─── THE RECORDS
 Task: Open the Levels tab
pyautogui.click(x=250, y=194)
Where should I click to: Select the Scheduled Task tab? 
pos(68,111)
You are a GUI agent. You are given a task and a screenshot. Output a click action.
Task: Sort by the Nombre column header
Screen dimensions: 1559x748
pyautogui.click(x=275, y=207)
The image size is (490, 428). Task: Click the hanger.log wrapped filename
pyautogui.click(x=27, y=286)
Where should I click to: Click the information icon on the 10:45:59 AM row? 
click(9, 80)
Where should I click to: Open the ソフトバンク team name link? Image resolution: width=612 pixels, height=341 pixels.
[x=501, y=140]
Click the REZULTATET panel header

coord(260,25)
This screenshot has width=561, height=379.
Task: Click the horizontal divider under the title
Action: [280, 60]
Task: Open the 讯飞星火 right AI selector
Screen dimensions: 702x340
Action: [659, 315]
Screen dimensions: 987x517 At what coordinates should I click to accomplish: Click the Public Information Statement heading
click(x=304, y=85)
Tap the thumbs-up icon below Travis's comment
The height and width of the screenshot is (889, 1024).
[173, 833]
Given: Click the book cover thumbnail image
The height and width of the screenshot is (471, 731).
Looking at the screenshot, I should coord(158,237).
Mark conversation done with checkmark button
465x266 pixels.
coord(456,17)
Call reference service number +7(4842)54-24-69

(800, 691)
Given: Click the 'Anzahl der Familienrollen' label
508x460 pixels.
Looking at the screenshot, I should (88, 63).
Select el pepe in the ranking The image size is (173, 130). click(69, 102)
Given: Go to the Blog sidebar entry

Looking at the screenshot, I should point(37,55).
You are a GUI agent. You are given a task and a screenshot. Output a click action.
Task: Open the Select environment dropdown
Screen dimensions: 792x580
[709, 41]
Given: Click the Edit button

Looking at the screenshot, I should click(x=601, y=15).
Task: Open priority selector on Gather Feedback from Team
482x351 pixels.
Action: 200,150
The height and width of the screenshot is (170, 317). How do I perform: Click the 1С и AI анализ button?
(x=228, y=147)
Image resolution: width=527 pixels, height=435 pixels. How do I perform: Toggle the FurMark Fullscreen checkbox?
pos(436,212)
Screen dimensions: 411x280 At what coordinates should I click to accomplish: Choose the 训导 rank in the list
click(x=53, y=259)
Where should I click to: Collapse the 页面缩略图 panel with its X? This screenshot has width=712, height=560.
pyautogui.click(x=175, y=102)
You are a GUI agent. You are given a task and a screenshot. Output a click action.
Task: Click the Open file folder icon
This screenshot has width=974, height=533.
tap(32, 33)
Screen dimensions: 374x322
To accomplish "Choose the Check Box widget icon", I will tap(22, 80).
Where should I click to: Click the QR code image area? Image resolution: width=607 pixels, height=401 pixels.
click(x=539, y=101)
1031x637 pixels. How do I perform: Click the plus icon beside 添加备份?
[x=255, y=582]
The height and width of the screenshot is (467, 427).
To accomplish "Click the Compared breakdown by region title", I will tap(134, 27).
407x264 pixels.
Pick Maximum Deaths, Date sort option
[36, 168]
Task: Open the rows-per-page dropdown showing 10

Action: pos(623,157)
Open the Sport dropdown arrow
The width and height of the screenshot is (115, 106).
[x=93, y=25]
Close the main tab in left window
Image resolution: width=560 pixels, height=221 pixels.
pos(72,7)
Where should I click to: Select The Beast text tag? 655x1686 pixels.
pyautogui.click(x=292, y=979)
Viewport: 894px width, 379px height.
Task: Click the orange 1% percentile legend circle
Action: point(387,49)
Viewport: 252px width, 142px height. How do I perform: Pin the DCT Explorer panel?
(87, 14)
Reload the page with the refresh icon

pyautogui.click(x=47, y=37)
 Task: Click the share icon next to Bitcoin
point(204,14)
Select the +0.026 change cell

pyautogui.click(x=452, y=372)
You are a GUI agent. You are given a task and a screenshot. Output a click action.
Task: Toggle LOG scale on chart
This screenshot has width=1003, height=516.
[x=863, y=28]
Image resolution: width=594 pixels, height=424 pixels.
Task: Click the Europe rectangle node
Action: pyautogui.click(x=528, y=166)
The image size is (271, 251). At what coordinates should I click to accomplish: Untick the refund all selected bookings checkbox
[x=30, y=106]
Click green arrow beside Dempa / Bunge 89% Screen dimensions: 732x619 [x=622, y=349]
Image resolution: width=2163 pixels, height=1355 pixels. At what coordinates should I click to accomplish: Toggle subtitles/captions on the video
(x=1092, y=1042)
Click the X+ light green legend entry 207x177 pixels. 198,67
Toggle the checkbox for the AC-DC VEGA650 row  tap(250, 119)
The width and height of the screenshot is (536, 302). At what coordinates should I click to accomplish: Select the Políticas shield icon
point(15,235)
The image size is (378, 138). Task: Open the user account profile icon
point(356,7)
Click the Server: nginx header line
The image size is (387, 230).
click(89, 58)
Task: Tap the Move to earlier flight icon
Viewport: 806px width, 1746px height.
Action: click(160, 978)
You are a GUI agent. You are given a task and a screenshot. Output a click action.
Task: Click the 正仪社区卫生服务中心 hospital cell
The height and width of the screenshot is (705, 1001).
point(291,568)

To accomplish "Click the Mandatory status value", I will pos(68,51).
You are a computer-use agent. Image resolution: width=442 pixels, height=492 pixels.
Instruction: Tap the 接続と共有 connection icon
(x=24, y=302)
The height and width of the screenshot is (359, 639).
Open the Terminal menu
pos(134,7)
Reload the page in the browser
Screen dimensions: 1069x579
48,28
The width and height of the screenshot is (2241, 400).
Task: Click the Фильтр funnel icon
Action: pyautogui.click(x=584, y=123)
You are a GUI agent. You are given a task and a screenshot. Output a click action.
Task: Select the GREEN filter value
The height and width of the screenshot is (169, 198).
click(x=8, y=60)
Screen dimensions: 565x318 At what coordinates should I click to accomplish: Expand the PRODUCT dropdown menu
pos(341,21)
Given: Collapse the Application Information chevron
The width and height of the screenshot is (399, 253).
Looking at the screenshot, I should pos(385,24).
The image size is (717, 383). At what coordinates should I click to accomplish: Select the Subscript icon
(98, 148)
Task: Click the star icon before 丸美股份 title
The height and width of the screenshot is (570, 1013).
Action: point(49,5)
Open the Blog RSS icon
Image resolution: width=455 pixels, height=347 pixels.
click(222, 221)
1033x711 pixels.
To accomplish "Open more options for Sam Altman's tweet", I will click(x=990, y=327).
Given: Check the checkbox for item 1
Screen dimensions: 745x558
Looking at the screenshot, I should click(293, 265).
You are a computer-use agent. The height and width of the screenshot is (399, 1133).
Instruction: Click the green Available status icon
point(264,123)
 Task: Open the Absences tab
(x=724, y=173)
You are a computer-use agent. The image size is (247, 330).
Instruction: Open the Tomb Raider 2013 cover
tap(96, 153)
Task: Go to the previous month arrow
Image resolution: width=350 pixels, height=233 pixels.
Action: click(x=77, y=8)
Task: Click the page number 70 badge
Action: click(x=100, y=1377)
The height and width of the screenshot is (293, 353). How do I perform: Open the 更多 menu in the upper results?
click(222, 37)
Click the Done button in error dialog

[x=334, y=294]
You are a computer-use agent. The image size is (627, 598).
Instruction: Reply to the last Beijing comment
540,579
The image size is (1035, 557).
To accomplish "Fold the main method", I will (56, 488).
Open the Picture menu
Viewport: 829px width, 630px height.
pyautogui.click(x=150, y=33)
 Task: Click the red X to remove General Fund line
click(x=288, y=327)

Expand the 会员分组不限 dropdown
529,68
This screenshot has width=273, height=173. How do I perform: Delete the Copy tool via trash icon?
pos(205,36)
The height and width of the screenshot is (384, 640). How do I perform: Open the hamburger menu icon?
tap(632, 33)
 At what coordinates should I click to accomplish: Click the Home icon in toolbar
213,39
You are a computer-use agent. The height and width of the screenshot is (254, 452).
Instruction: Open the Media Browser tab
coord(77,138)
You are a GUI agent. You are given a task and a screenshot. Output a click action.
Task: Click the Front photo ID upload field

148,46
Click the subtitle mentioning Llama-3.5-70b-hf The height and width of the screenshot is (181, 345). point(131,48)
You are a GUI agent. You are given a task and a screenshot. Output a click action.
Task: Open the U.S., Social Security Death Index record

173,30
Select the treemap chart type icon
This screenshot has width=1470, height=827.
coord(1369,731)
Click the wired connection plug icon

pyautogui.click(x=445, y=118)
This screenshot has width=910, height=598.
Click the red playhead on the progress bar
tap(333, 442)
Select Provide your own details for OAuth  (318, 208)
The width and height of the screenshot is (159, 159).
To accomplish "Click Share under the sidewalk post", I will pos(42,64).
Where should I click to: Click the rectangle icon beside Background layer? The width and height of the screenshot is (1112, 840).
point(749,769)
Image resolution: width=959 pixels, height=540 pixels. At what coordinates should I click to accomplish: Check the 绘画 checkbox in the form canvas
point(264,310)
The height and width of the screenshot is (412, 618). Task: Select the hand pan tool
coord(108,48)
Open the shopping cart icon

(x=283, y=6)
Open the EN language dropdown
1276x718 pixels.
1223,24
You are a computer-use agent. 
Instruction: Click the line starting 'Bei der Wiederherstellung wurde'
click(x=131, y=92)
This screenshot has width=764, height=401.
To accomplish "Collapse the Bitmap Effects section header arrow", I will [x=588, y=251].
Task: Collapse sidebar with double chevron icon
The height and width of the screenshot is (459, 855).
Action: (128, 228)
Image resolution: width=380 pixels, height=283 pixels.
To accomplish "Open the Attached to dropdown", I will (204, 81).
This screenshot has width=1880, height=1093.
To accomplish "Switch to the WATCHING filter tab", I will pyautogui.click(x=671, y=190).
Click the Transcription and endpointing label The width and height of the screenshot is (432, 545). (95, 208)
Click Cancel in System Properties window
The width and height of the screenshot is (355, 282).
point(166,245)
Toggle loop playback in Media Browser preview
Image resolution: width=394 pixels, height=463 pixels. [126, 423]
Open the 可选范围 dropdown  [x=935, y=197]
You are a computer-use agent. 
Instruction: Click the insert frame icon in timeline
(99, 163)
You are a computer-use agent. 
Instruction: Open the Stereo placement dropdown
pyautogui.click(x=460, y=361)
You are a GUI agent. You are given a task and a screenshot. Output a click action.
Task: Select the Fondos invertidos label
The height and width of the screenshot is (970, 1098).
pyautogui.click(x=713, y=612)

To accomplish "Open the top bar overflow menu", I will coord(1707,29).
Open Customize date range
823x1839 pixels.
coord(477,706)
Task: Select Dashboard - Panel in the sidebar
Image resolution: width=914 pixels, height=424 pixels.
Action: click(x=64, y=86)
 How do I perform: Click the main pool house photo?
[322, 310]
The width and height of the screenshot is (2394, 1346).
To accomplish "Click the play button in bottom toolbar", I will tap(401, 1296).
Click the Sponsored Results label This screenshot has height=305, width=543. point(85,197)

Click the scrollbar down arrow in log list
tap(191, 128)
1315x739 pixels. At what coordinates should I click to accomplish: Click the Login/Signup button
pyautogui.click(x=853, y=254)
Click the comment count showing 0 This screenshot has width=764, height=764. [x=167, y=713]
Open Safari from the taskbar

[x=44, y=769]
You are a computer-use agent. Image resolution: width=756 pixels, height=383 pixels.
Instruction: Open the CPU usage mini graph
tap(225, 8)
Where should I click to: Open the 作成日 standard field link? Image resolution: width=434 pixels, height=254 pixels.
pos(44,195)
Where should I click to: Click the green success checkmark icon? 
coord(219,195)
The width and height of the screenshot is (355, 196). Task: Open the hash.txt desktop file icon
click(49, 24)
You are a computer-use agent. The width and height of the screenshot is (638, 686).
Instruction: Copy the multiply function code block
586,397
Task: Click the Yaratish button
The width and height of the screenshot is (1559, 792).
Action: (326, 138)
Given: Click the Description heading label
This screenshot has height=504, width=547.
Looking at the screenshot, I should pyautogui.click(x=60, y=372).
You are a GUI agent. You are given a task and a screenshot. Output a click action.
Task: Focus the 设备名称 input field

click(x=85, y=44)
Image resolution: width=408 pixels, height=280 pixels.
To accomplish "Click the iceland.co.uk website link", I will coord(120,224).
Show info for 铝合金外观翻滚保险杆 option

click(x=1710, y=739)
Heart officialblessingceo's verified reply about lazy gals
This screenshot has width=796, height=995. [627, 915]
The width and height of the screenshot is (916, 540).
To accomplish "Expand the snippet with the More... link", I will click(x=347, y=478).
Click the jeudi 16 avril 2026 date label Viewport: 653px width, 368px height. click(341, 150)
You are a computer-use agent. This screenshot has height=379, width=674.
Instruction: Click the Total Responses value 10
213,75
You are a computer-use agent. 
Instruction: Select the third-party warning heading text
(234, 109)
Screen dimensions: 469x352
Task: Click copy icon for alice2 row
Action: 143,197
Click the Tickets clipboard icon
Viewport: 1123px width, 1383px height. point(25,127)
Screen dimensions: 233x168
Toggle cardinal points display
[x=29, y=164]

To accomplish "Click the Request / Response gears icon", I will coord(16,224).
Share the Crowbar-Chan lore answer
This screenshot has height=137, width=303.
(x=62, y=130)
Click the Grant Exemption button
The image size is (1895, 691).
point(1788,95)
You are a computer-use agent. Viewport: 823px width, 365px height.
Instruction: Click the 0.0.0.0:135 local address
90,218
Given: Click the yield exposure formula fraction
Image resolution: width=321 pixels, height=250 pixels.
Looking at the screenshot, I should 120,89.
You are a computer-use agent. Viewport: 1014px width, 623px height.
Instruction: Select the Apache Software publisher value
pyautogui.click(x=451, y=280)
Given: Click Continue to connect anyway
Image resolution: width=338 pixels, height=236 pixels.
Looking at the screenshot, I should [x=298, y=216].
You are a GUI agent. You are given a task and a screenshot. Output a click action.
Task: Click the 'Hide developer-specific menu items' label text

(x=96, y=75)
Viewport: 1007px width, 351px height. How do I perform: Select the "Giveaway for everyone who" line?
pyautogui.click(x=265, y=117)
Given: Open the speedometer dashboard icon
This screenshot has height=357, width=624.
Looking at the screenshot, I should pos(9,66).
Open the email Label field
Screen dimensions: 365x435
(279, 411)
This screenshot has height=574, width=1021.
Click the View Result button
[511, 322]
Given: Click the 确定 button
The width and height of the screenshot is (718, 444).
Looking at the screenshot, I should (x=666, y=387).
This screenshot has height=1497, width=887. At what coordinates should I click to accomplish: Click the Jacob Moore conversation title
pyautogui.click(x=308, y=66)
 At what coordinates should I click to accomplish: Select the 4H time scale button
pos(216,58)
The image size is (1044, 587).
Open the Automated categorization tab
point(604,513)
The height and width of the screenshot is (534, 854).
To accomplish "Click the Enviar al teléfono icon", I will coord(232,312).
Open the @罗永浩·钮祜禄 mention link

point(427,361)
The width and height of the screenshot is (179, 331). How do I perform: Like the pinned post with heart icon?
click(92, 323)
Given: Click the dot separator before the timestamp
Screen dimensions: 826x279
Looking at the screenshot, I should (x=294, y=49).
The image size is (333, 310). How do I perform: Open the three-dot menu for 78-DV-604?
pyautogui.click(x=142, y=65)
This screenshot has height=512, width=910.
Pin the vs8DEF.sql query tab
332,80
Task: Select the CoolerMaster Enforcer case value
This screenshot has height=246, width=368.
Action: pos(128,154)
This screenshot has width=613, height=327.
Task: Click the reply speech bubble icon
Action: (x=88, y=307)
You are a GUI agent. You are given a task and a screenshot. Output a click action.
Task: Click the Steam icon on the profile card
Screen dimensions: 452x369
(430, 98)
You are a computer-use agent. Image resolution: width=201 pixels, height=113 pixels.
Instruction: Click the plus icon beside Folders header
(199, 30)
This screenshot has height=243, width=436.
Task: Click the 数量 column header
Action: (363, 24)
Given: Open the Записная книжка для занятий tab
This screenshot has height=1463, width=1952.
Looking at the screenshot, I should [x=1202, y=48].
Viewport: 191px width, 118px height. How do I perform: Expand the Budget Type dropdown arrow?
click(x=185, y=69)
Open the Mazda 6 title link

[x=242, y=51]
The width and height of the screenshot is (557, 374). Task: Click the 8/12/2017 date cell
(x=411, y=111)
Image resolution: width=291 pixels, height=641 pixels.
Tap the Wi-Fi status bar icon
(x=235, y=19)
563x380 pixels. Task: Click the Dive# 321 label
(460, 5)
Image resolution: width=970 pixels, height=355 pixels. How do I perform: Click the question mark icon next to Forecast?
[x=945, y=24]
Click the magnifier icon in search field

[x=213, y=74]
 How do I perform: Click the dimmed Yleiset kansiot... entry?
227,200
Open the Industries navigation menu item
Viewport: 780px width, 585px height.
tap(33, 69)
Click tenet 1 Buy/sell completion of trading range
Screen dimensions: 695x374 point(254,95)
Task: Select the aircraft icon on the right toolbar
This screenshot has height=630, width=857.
──────
• _PROBLEM_
Copy out the data lines verbatim, starting at the line that contains "Task: Click the Yaratish button" and ending at the line that contains "click(x=1710, y=739)", both included.

• _RESULT FOR THIS TASK_
Task: Click the Yaratish button
The width and height of the screenshot is (1559, 792).
Action: (326, 138)
Given: Click the Description heading label
This screenshot has height=504, width=547.
Looking at the screenshot, I should pyautogui.click(x=60, y=372).
You are a GUI agent. You are given a task and a screenshot. Output a click action.
Task: Focus the 设备名称 input field

click(x=85, y=44)
Image resolution: width=408 pixels, height=280 pixels.
To accomplish "Click the iceland.co.uk website link", I will coord(120,224).
Show info for 铝合金外观翻滚保险杆 option

click(x=1710, y=739)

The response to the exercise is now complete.